Reflecting on research methods

I've noticed, especially these past couple of days, that my research work is becoming more and more of a struggle. I seem to be scouring books and websites for hours on end without really coming back with anything to show for it, and I think it's because I'm unfocused. I'm worrying too much about what I think I should be reading or writing down. Rather than working as I normally would I'm very aware of the fact that people will be looking at it and constantly asking myself if it's what they want to see, or if it's "right." It is, of course, hugely important to consider things like assessment criteria and presentation, but it's getting to the point where I'm too afraid to write anything down in case it's "wrong" — which is totally counterproductive!

I've decided to try and re-evaluate the way I carry out my research and development work by creating a basic research template for myself and highlighting key bits of information I should be looking for. It's easy to get lost in a sea of sources when you don't really know what it is you're supposed to be looking for — worrying which bits I should and shouldn't be looking at, wondering whether this is important or that's important — but by reminding myself of exactly what I need to pick out, I should be able to carry out research much more efficiently.

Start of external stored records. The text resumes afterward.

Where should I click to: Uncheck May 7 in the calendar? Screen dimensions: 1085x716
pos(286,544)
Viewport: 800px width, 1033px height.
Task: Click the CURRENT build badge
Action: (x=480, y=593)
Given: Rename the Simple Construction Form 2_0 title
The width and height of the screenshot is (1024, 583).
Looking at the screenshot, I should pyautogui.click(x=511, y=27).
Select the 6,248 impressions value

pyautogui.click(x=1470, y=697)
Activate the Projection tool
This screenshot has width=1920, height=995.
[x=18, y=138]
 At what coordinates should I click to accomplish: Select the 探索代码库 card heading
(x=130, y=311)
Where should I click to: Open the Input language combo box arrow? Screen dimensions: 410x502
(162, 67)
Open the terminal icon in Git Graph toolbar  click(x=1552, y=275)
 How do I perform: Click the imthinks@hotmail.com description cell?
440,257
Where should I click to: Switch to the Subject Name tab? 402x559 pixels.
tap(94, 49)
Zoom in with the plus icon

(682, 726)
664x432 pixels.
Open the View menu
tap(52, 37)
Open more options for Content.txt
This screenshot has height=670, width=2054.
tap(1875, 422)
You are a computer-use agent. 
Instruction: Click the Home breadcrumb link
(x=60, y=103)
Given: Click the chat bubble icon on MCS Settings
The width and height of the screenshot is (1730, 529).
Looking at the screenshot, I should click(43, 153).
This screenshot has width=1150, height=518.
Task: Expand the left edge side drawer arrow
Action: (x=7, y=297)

What I really need to know is —

who I'm looking at
what they did
why and how they did it

What key dates are there in the artist's history? What years were they active? What are their notable publications?  What exhibitions have they been in?

It all sounds tremendously obvious and probably just fundamental skills I should know already, but I often find myself feeling very overwhelmed by the amount of information available. A lot of it is often influenced by the author's own opinions so it can sometimes be difficult to pick out the important and factual information. A lot of things are simply made to sound important because they've moved the author in some way, meaning I tend to 'not get it' and worry that maybe I've missed something.

I'm not intending to imply that opinions should always be disregarded — they are of course extremely valuable — but in cases like this I think it's better to initially start off as cleanly as possible so that you can better evaluate an artist on your own terms.